We also view multiple compression risk as underappreciated in certain speculative pockets of the market. Where forward EPS growth does not justify current multiples, headline volatility can be the catalyst for a re-rating. Conversely, sectors where earnings have risen and valuations remain within historical norms — energy producers on normalized cycle-adjusted cash flow metrics, for example — may provide opportunities to harvest cash flow while maintaining exposure to a potential rebound. For additional thematic perspectives and model output, see our research [insights](https://fazencapital.com/insights/en).

Finally, the probability-weighted approach matters: allocate for the most likely macro outcomes (soft-landing or mild slowdown) while using option-like positions (e.g., liquid hedges, staggered duration) to protect against low-probability but high-impact scenarios. That trade-off between protection and opportunity is the practical application of the thesis that fundamentals win in the long game, even when short-term volatility spikes.

FAQs

Q: If geopolitical risk spikes again, how quickly can earnings revisions reverse? A: Earnings revisions historically respond within 1–3 quarters to sustained macro shifts. Short-lived spikes in commodity prices or risk premia often produce sector-specific revisions (energy up, transportation down) while broad-based downward revisions typically require demand-side deterioration or credit tightening that persists beyond a single quarter.

Q: Are valuations currently supportive relative to historical norms? A: As of late March 2026, aggregate market valuations (forward P/E) for the S&P 500 remained roughly in the mid-to-high teens, below the peak multiples seen in 2021–22 but above long-run troughs from recessionary periods. Valuation dispersion is wide: select large-cap defensives trade at premium multiples while some cyclical and energy names trade at discounts to historical averages.

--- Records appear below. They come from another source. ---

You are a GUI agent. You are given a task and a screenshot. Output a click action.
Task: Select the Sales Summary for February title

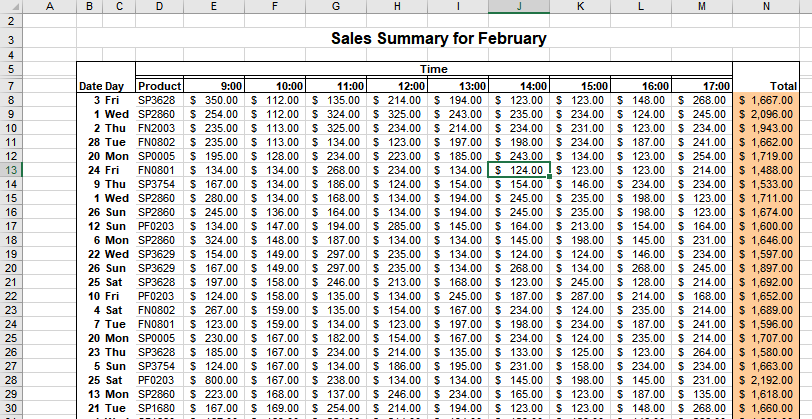438,40
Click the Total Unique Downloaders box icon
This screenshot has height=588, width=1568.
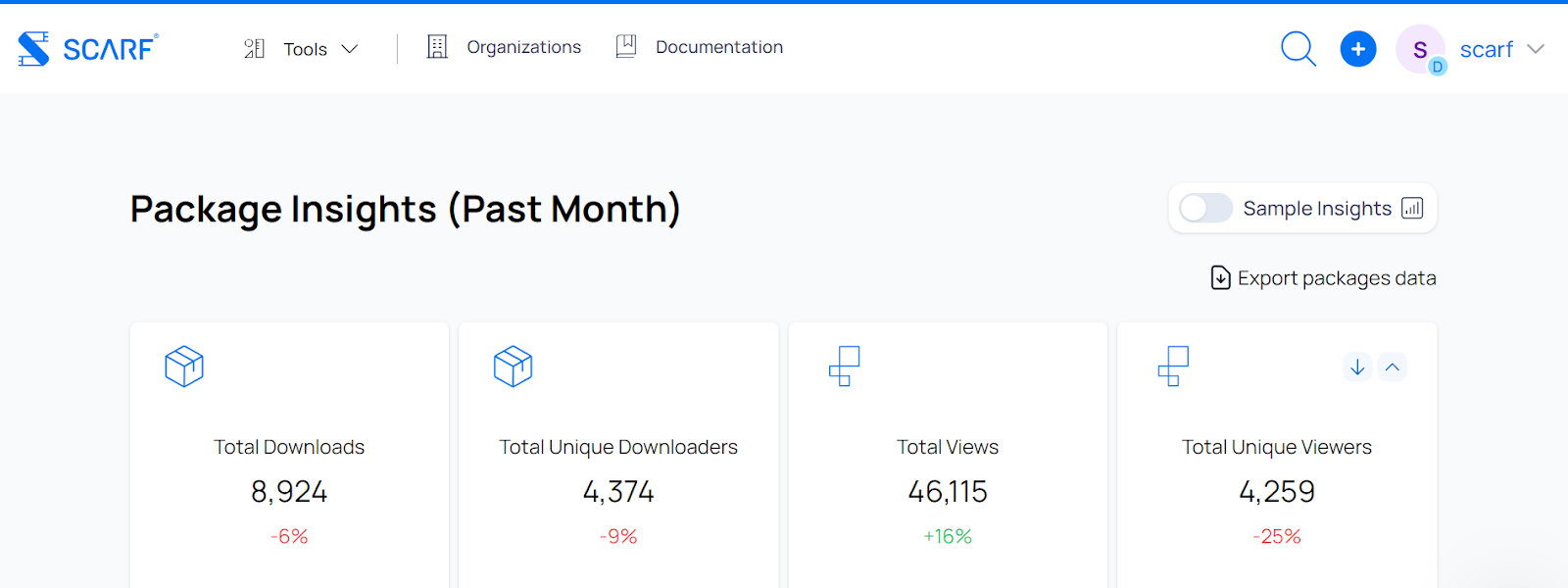click(513, 367)
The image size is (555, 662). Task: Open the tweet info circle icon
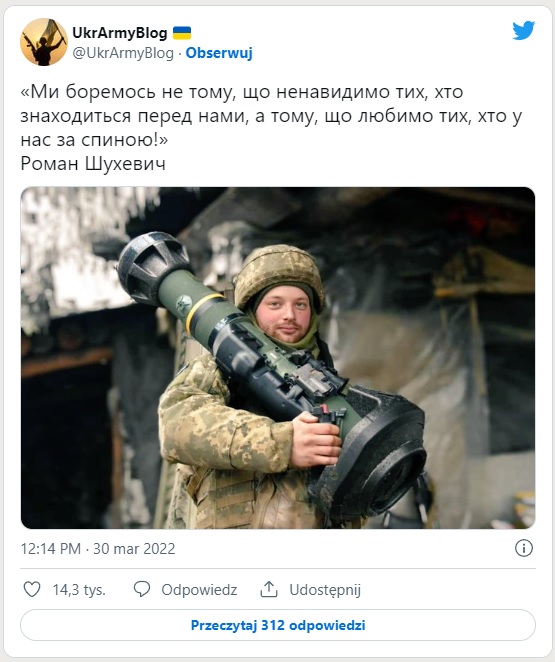pos(524,548)
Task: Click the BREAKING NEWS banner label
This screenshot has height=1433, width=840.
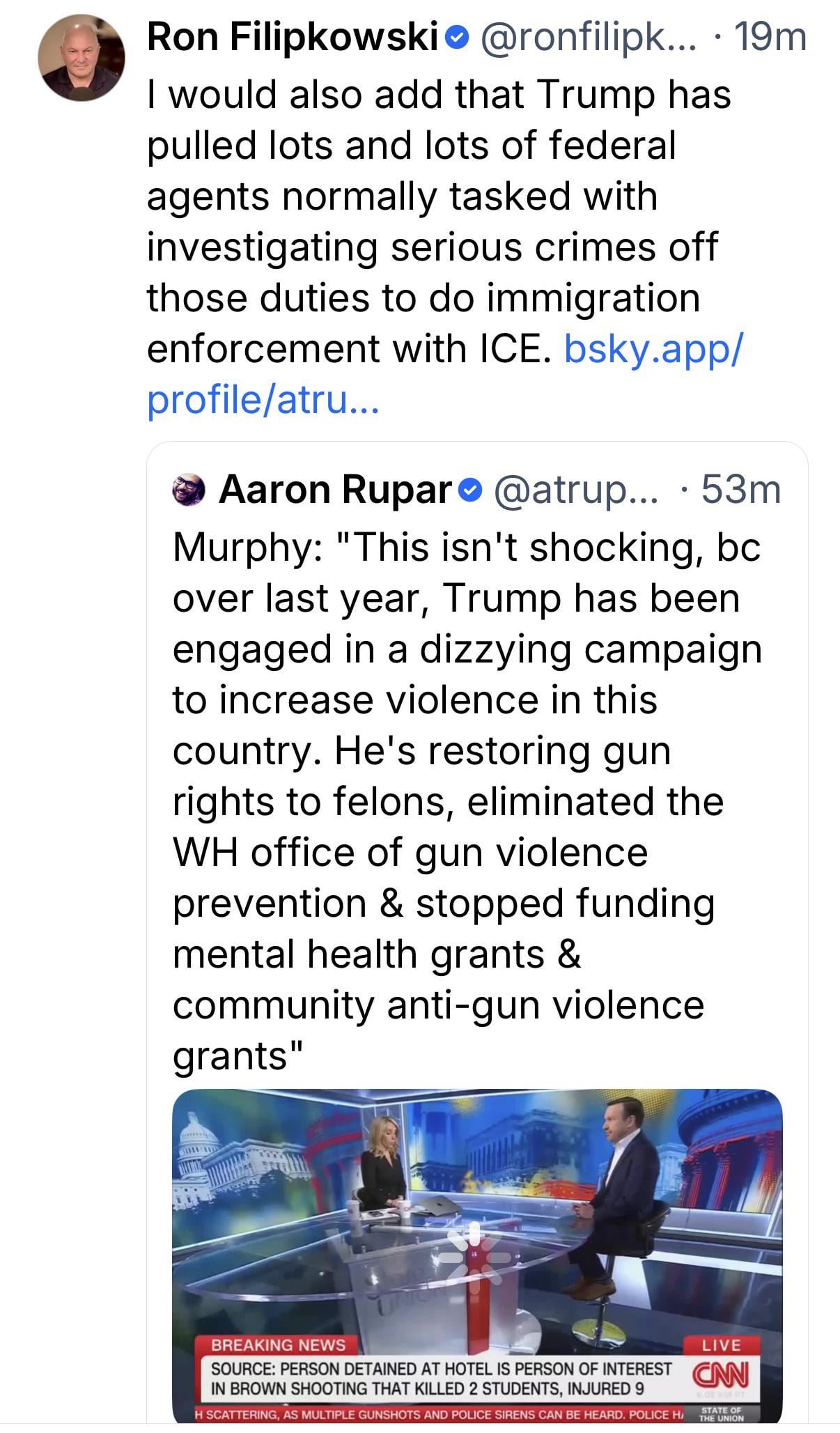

Q: What practical steps can institutional investors take to convert the fundamentals view into positioning? A: Institutions should prioritize earnings quality and balance-sheet resilience, use duration and credit hedges to manage macro risk, and maintain tactical liquidity to deploy into drawdowns. Consider cross-asset hedges that reflect correlated risk (e.g., FX and commodity exposure for multinational revenue streams) and stress-test portfolios across multiple geopolitical and macro scenarios.

Bottom Line

Headline shocks will continue to cause episodic volatility, but current macro data — earnings trends, liquidity metrics and labor-market strength — support a fundamentals-first investment framework for the medium term. Allocate to earnings quality and balance-sheet resilience while maintaining tactical protections for low-probability, high-impact geopolitical scenarios.

Disclaimer: This article is for informational purposes only and does not constitute investment advice.